His hands and mouth caressed her, arousing such unhurried, delicious torment that the last remnants of her self-control fled, and she clung to him mindlessly, her body moving against his in fevered excitement while she whispered his name against his skin. There were no inhibitions left in her response. She kissed him as he was kissing her, touched him as she had yearned to do, her hands sliding without reservation along the lean, graceful length of his naked body, knowing a stinging joy when her caresses made him groan with pleasure.
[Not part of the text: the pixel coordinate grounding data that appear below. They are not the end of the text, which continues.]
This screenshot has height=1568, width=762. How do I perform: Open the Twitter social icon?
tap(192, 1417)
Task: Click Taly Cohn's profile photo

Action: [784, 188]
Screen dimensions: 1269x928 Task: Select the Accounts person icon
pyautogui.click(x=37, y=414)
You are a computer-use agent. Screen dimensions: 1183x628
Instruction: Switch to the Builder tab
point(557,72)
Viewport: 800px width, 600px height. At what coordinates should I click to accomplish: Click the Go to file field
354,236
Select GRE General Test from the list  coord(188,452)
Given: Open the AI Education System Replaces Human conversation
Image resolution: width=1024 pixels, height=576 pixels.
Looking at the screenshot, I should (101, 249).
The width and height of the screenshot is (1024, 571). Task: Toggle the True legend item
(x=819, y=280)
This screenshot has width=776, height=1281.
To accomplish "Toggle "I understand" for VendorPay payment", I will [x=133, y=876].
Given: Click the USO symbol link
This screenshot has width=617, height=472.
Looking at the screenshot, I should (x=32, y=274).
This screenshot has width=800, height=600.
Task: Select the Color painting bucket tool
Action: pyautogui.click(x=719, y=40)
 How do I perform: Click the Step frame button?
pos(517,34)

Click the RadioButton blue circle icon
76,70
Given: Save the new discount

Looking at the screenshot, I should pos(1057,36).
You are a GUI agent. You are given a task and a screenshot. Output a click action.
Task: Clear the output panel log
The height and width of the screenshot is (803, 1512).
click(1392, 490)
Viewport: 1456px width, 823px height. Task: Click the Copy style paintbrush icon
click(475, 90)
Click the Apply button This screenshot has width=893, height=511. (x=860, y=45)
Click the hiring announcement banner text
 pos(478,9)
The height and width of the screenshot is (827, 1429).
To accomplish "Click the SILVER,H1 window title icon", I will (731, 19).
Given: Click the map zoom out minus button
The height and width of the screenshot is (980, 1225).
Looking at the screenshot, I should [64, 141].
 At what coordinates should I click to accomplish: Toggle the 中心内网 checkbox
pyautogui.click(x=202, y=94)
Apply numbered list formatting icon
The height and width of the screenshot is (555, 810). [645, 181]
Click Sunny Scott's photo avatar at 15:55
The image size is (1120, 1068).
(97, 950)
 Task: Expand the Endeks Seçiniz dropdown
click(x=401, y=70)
His patience with her was endless, his generosity infinite, and although she was prepared for more pain, there was none—only a shattering pleasure as he took her with him into a vortex of sensual satisfaction bordering on agony.

Later, lying dreamily content in his arms, she said, 'I tore your beautiful shirt.

'I have numerous shirts, amada. If it is to be the prelude to this kind of paradise, then you may rip each of them to shreds with my blessing.' His hand cupped her breast, his fingertips drawing tiny erotic spirals on her skin.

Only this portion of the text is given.